By 1776 at the latest he was a patron of Bourgeois, who moved into Desenfans's home that year and assisted him in his art dealing. In 1790 the pair were commissioned by Stansilaus II August Poniatowski to form an art collection for his court in Poland and despite the French Revolution and the ensuing wars they were able to travel across Europe in 1790–1795 collecting 190 works. However, the Third Partition of Poland led to Stanislaus's abdication and loss of interest in the project, with his death in 1798 extinguishing the last hope of payment for them (Desenfans is said to have personally ploughed £9,000 into the project). Desenfans offered them as a British national gallery in 1799, publishing "A Plan, preceded by a Short Review of the Fine Arts" in support of this proposal, but was turned down.
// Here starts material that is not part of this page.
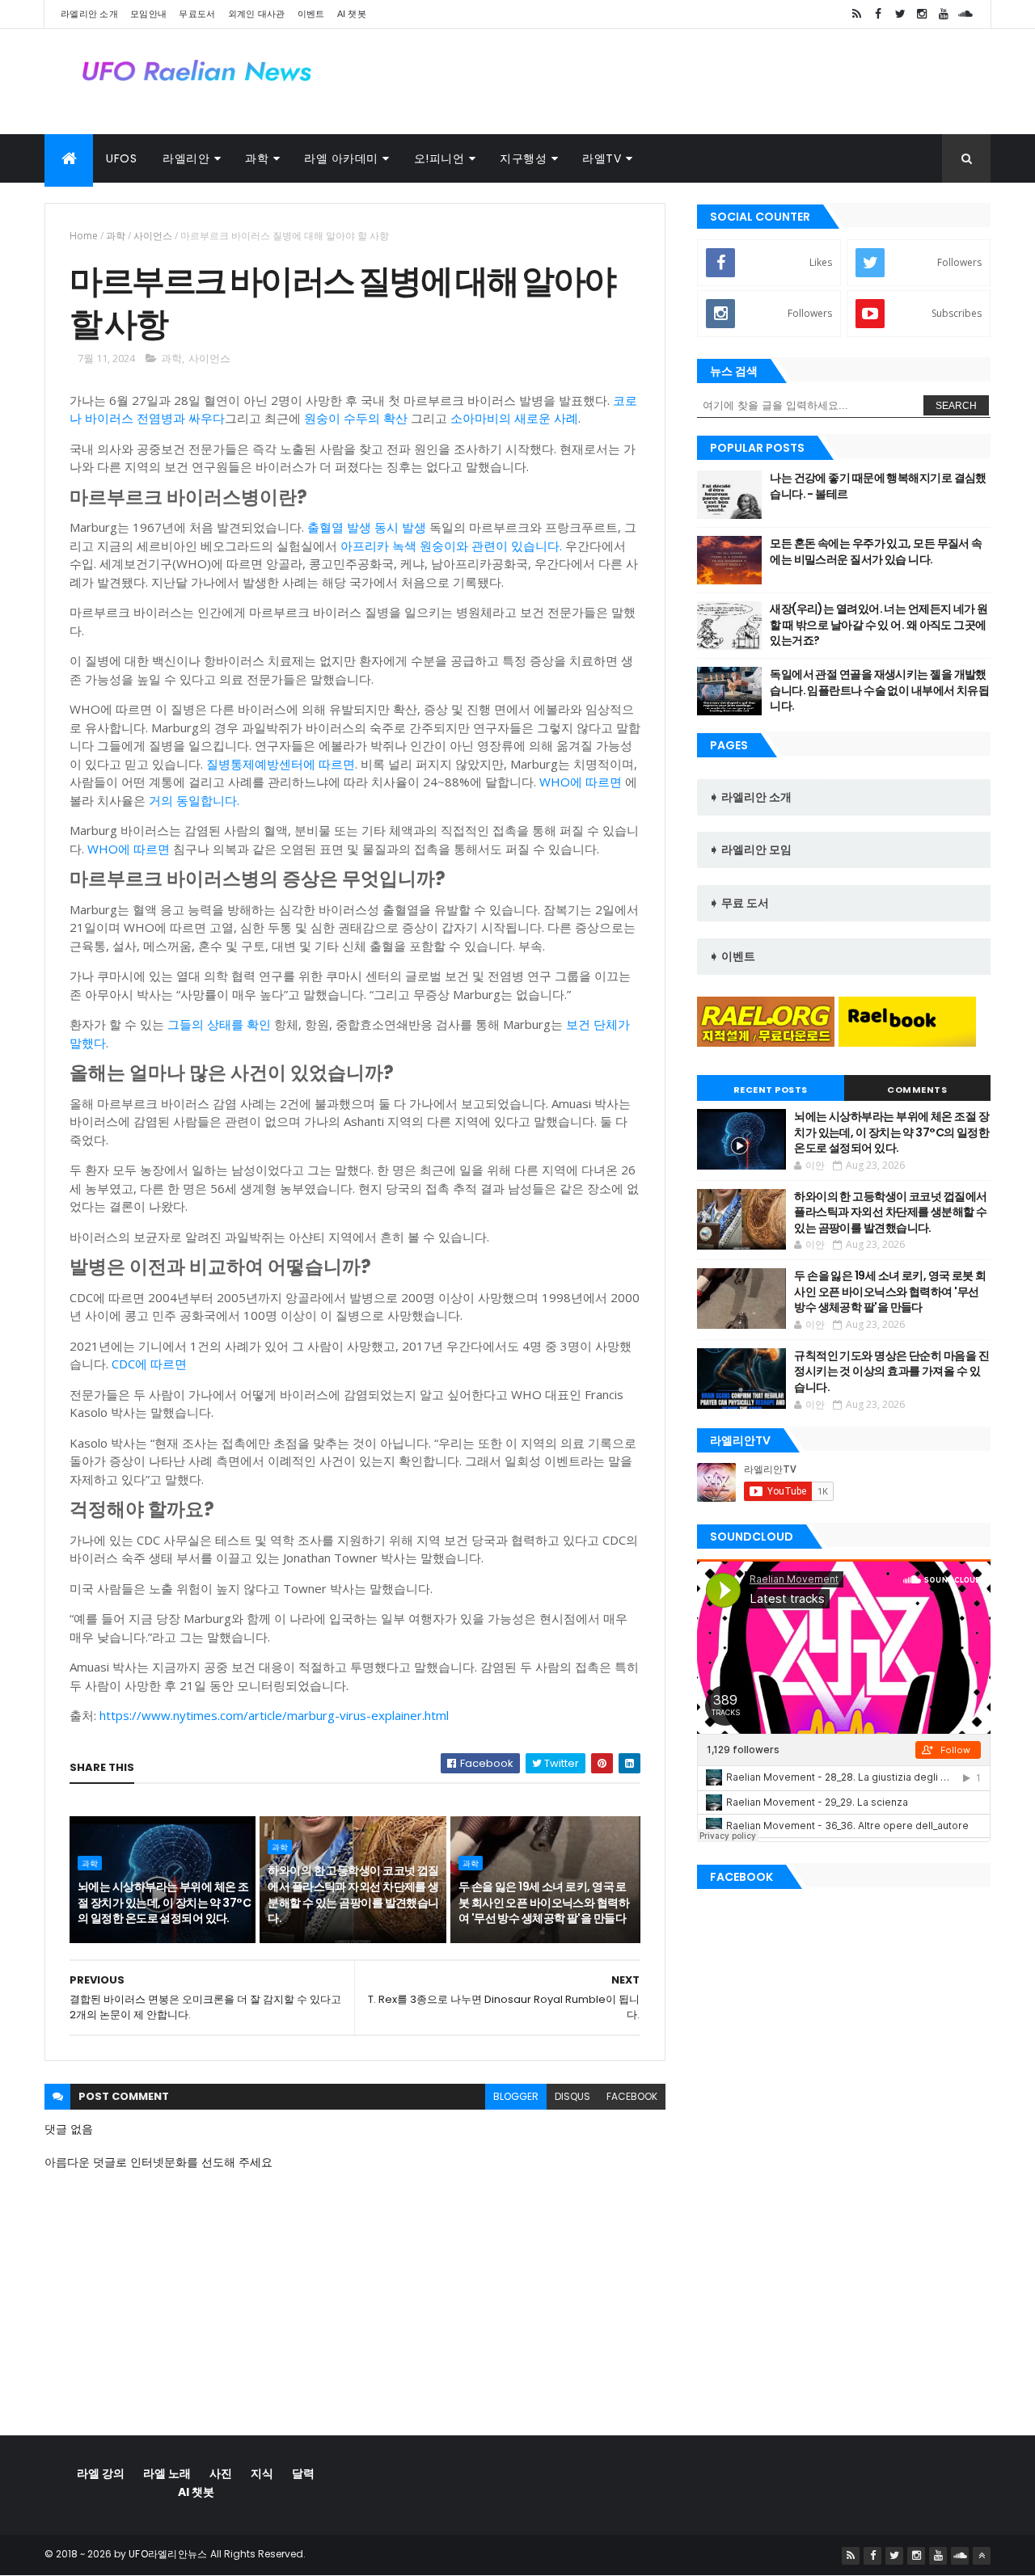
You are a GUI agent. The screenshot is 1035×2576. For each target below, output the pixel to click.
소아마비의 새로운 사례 (514, 418)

Attempts to sell the collection to the Tsar of Russia failed and an 1802 auction proved unprofitable, though for that sale he did produce a two-volume "Descriptive Catalogue" of the works.

Desenfans seems to have withdrawn from art dealing in 1803 due to illness, drawing up his will on 8 October that year, leaving the rest of his property to Bourgeois and his wife but around 350 paintings to Bourgeois alone. He died in London in 1807 and was initially buried in a mausoleum on his property on Portland Place in London, before being reinterred at the new picture gallery in Dulwich alongside Bourgeois and his wife.